======== Source text

Then PATROCLEAS said,—What was that prediction, and who was that Corax? Both the story and the name are unfamiliar to me.
By no means, said I; but I was to blame in using a by-name instead of the real name. For he who killed Archilochus in battle was named Calondas, as they say, and had Corax for a surname. He, having been first driven out of the temple by the Pythian priestess because he had killed a man sacred to the Muses, then employing prayers and entreaties with a statement of the case in his own justification, was ordered to go to the residence of Tettix,[50:1] in order to propitiate the soul of Archilochus. This place was Taenarus;[50:2] for there it is said that Tettix the Cretan arrived with a fleet, built a city, and established himself hard by the oracle of the dead. In like manner, the Spartans were ordered by the oracle to propitiate the soul of Pausanias, and they sent for necromancers from Italy, who by their sacrifices drove the apparition of Pausanias from the temple.[50:3]
18. There is then, said I, one course of reasoning which confirms equally the providence of God and the continued life of the human soul, and neither can remain credible if the other is taken away. But to the soul existing after death there is a stronger probability that rewards and punishments are rendered, than there is that they should be fully rendered in this life.[51:1] For during this life the soul is, like an athlete, in perpetual conflict; but when the conflict is over, then what the soul has deserved is allotted to it. Yet whatever favors or whatever chastisements the soul, being there by itself, receives, are of no concern to us living here, nay, they are disbelieved and they are out of the field of our knowledge; but these penalties that pass on through children and remoter posterity, being manifest to men living here, check and restrain many of the wicked. There is, indeed, no punishment more shameful or more sorrowful than for men to see their posterity suffering on their account. Were the soul of an impious and lawless man to behold after death, not his statues overthrown, or any honors that he had received cancelled, but his children, or friends, or kindred, or family, suffering great misfortunes and receiving punishment on his account, such a soul would not choose again to be depraved and profligate,—no, not even to obtain honors like those which belong to Zeus. To show this I have a story to tell, which I lately heard; but I hesitate, lest you may think it a myth, while I want to confine myself to what is reasonable.

================
======== Material provided

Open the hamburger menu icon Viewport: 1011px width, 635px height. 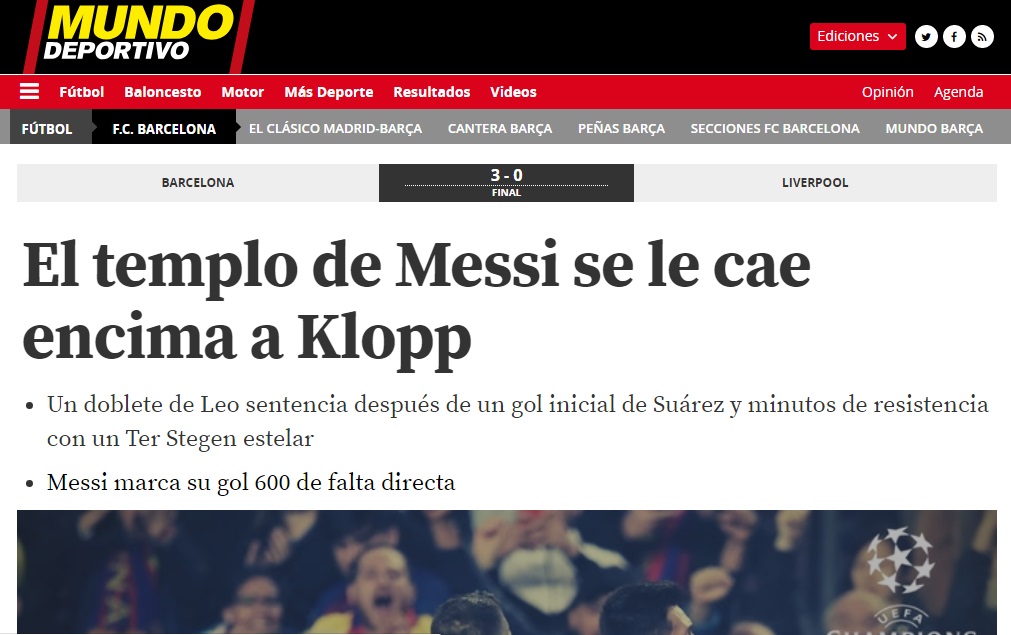29,92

================

→ **Exercise requirements**:
1. Answer these questions from the passage about Corax and the soul after death:
(a) What was the real name of the man who killed Archilochus in battle?
(b) From where did the Spartans send for necromancers?
(c) To what does the speaker compare the soul during this life?
2. Translate this sentence from the passage about Corax and the soul after death into Spanish: "For during this life the soul is, like an athlete, in perpetual conflict; but when the conflict is over, then what the soul has deserved is allotted to it."

→ **Numbered answers**:
1.
(a) Calondas
(b) Italy
(c) An athlete

2. Porque durante esta vida el alma está, como un atleta, en perpetuo combate; pero cuando el combate ha terminado, entonces se le asigna lo que el alma ha merecido.